▼元プロサッカー選手の李忠成さん
世界150カ国以上で親しまれる「ギネスビール(以下、ギネス)」と、世界中のサッカーファンを魅了するプレミアリーグ。両方ともグローバルブランドであり、世界各国に広がる多様なコミュニティと深く結びついているという共通点があります。
そんななか、2024年6月にはギネスとプレミアリーグがグローバルパートナーシップを締結しました。ギネスが掲げる「the beautiful game & the beautiful pint」(至高の試合と至高の一杯)が生み出す新たなフットボールカルチャーの醸成と、世界中の熱狂的なプレミアリーグファンとのつながりを創出していく取り組みを行っていきます。
2025年2月1日には元サッカー日本代表 李忠成さんを招いたトークイベント &プレミアリーグ パブリックビューイングが、HUB新宿区役所通り店にて開催されました。
今回は、世界最高峰のプロサッカーリーグ「プレミアリーグ」の公式ビールパートナーである「ギネスビール」、日本でプレミアリーグ全試合を独占放映している「U-NEXT」、そして全国55店舗でプレミアリーグの試合を放映している「英国風パブHUB」がコラボレーションしたスペシャルイベントの模様をレポートします。
トークセッションの冒頭ではイベント開催を祝し、李さんから「Cheers!(乾杯)」の挨拶で幕を開けました。

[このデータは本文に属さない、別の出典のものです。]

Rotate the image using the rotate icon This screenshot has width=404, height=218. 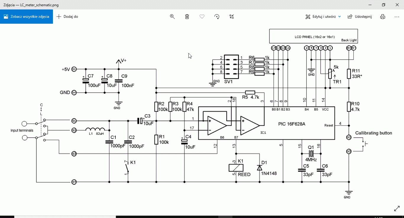pyautogui.click(x=217, y=17)
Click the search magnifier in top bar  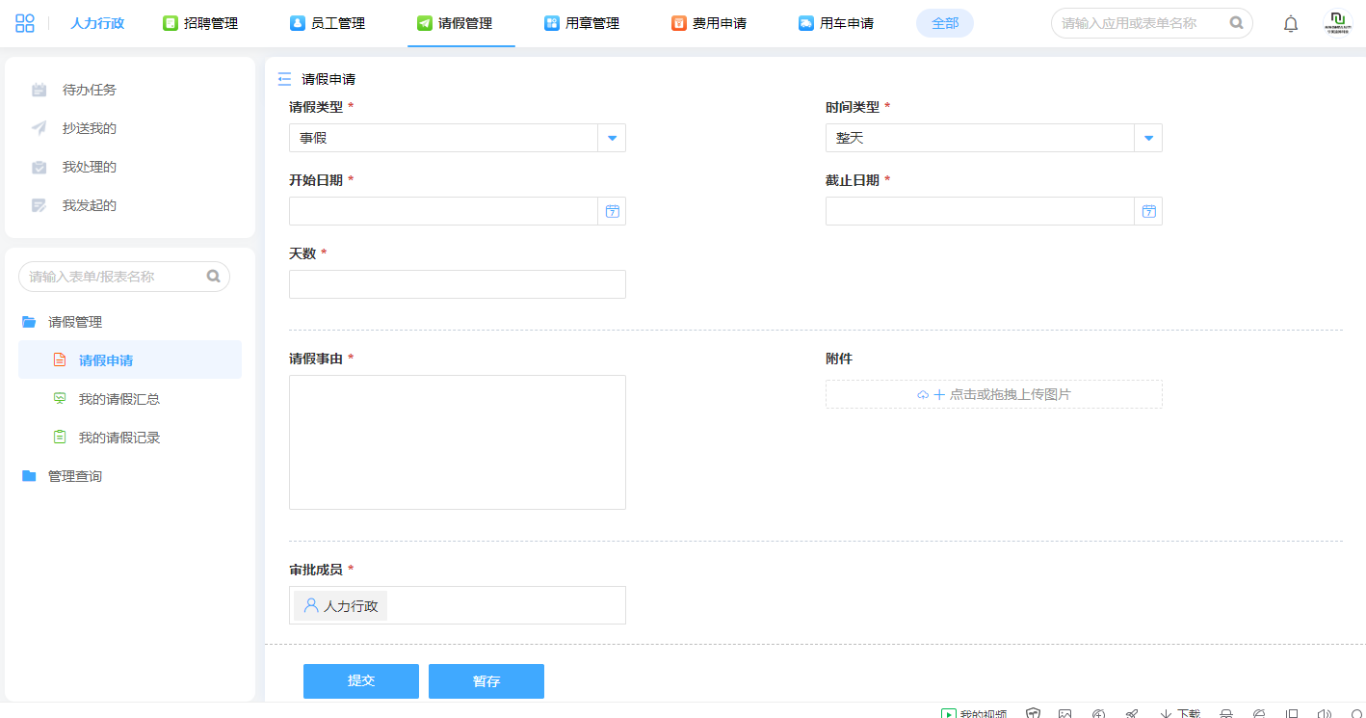[x=1236, y=23]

2012年にイングランド・サウサンプトンFC に所属し、チャンピオンシップからプレミアリーグへ昇格後は、海外の大舞台でプレーすることになった李さん。世界中のトッププレイヤーがプレミアリーグを目指してクラブチームに結集することもあって、「サッカーのレベルが非常に高かった」と当時を振り返ります。

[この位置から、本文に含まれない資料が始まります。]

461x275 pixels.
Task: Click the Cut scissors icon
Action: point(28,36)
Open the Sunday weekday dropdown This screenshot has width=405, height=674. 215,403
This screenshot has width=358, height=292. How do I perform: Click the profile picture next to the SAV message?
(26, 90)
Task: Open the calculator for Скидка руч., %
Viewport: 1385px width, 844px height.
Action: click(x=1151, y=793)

「例えば3年契約を結んでいても、半年間活躍できなければ『もうこの選手はいらない』と判断され、新たな選手の獲得に乗り出すという厳しい環境です。本当に選手の入れ替わりがとても激しいですが、そのぶんリーグ全体のレベルも高くなります。全体的に大柄な選手も多く、フィジカル面でもタフなリーグだと感じました」(李さん、以下同)
加えて、プレミアリーグの最大の特徴は“スピード”だと李さんは続けます。
「僕はよくバスケットボールに例えますが、ゴールからゴールまでの展開が非常に速いんですよ。例えばスペインのリーグでは、ボールを回しながらゆっくりとビルドアップしていきますが、プレミアリーグでは激しい攻防が繰り広げられます。

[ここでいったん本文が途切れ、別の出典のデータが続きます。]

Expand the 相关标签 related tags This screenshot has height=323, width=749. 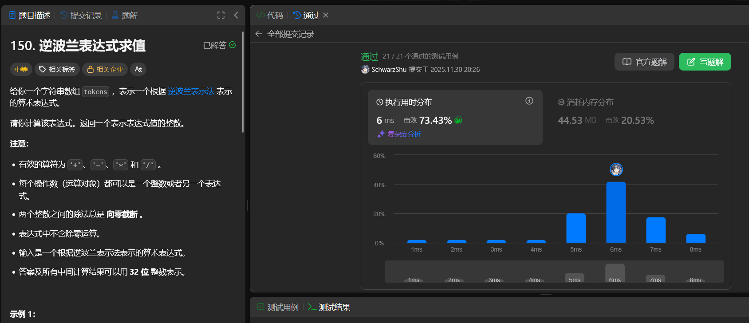(57, 69)
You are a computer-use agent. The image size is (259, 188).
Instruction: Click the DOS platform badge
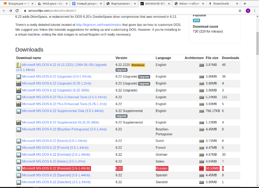coord(197,20)
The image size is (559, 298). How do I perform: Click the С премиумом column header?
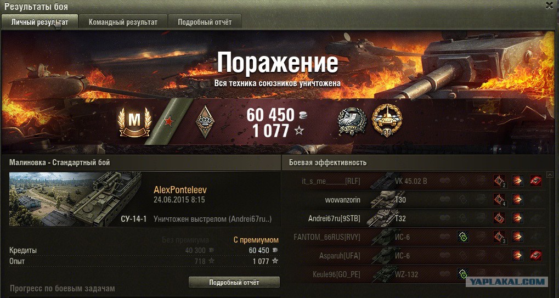pos(256,240)
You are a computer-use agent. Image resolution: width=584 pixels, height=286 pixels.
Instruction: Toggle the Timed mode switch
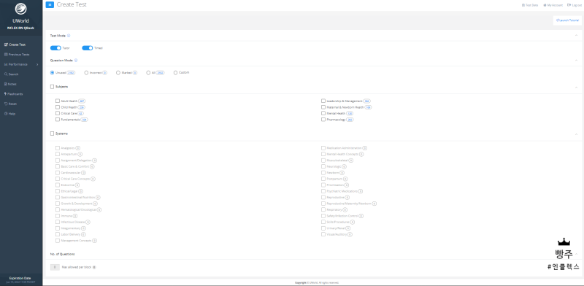click(x=87, y=48)
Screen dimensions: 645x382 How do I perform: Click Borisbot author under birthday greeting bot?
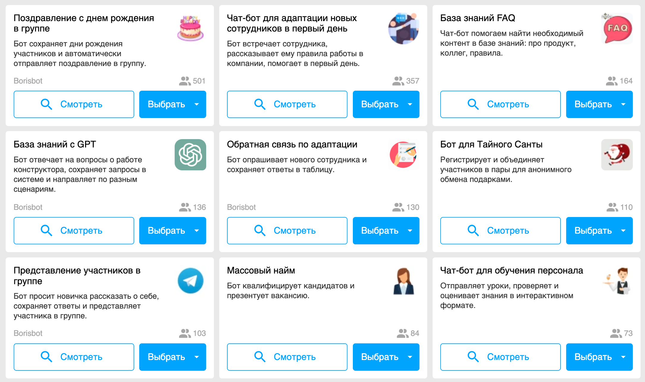(28, 81)
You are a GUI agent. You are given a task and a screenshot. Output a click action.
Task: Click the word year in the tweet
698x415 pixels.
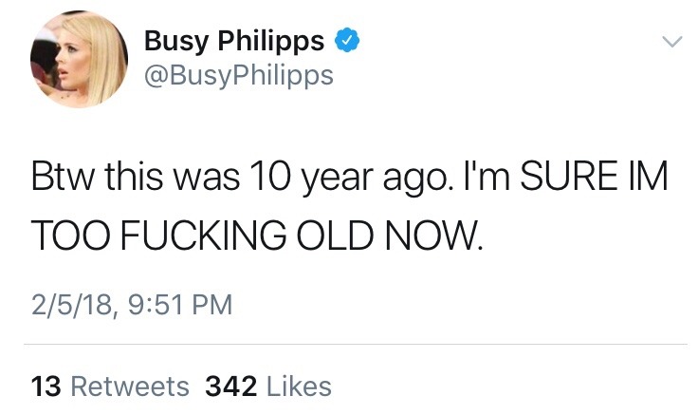coord(338,179)
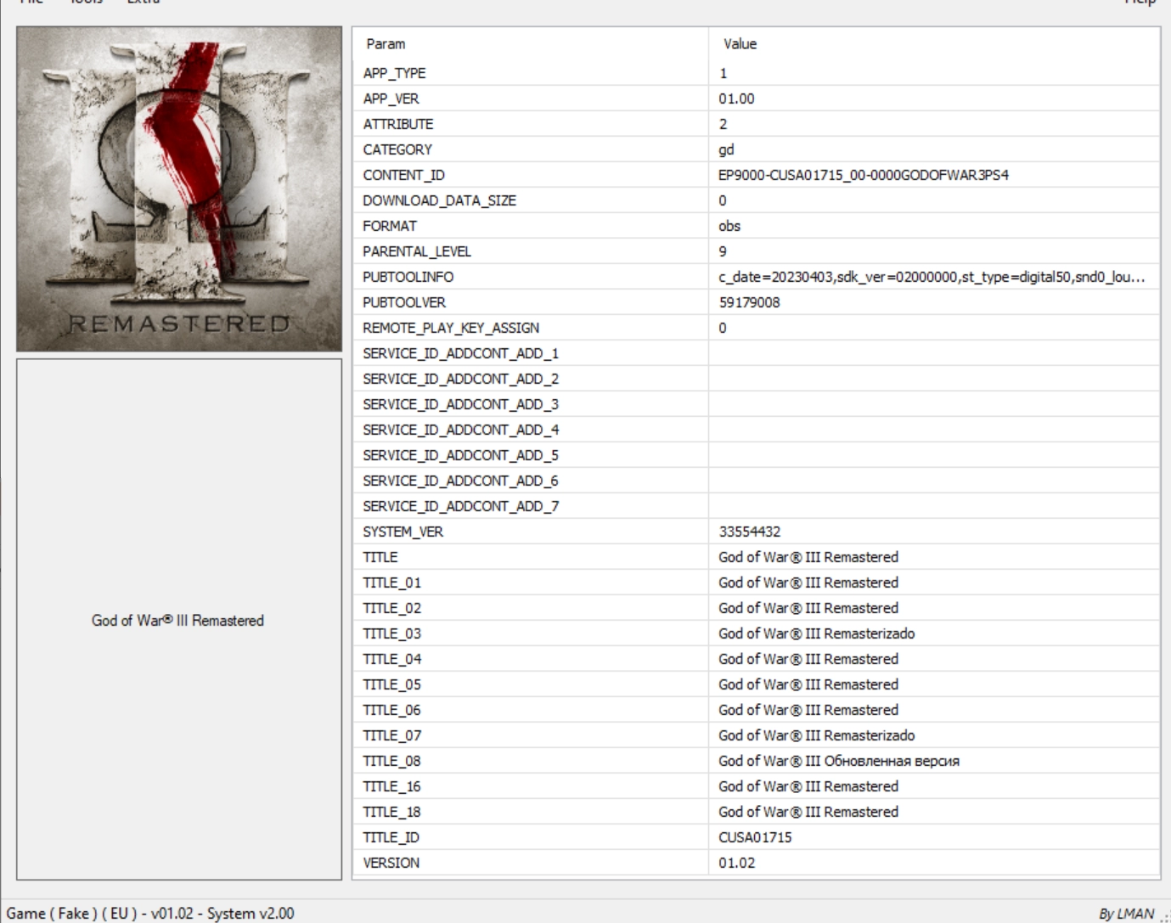The height and width of the screenshot is (923, 1171).
Task: Click the CATEGORY value gd
Action: [x=726, y=149]
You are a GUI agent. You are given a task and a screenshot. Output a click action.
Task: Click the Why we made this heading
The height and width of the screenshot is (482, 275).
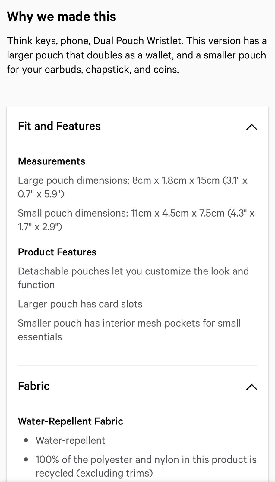(x=62, y=16)
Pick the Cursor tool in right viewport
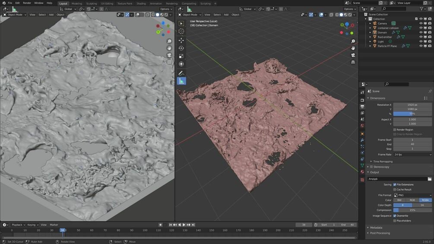The image size is (434, 244). [x=181, y=31]
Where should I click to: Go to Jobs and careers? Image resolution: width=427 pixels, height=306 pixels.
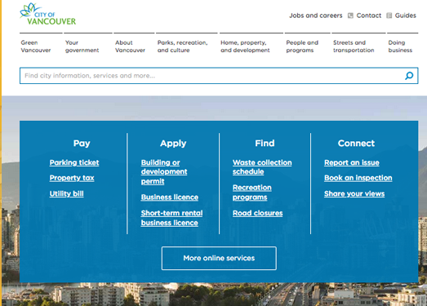316,16
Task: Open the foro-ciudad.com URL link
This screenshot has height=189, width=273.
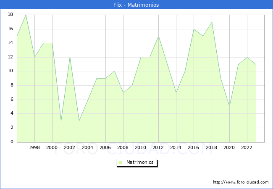Action: (241, 182)
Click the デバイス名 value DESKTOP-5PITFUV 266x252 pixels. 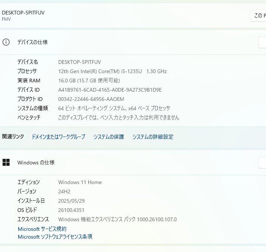(x=79, y=62)
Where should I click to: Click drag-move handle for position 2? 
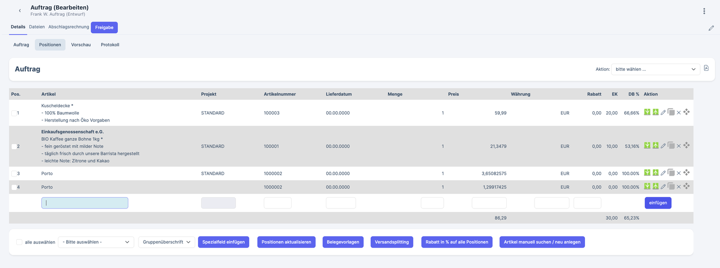686,145
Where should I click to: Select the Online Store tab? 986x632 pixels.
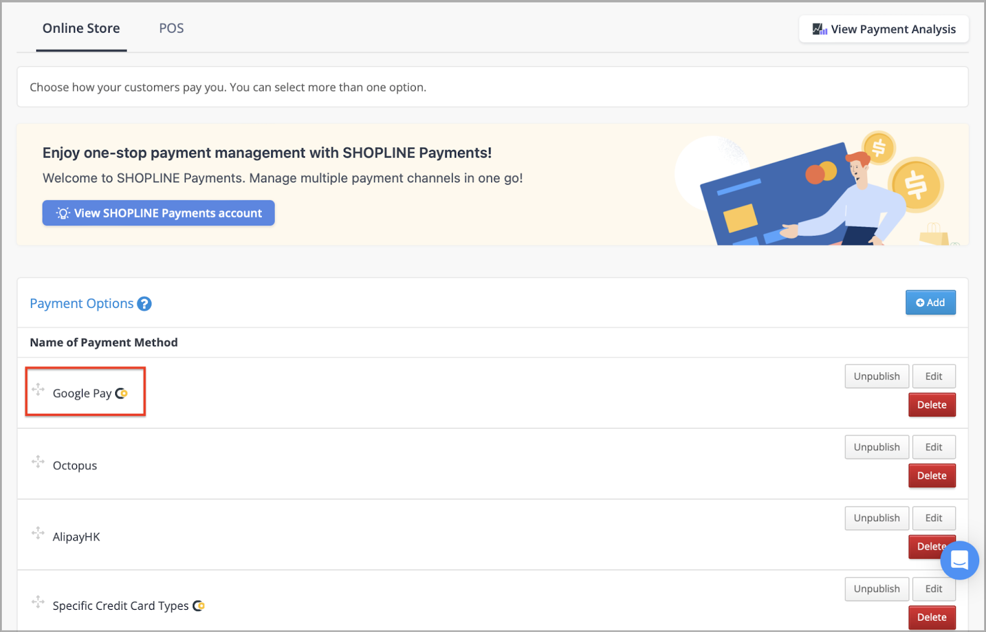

自陣でボールを持っていたかと思えば、一瞬で相手陣地に運ばれ、シュートを打たれる。このスピード感がプレミアリーグの大きな魅力ですね」
さらに、給与面でも圧倒的な違いがあるといいます。李さんがプレミアリーグに在籍していた頃の年俸は約2億円だったそうですが、これでも平均より低い方だったとか。
現在は物価や市場価値の上昇もあり、最低でも平均で3億円以上、なかには5億円や10億円以上の年俸を稼ぐ選手もいるなど、「プレミアリーグは桁違いの世界」だと李さんは強調しました。
また、プレミアリーグに昇格したことで「移動環境にも大きな変化があった」と李さんは話しました。
「チャンピオンシップ時代、僕たちはバスでの長距離移動が当たり前でした。例えばサウサンプトンからマンチェスターまで試合に行くのに8時間かけてバスで移動していました。それがプレミアリーグに昇格すると、移動手段が一気にプライベートジェットに変わりました。それほど選手ファーストの環境が整っているんです。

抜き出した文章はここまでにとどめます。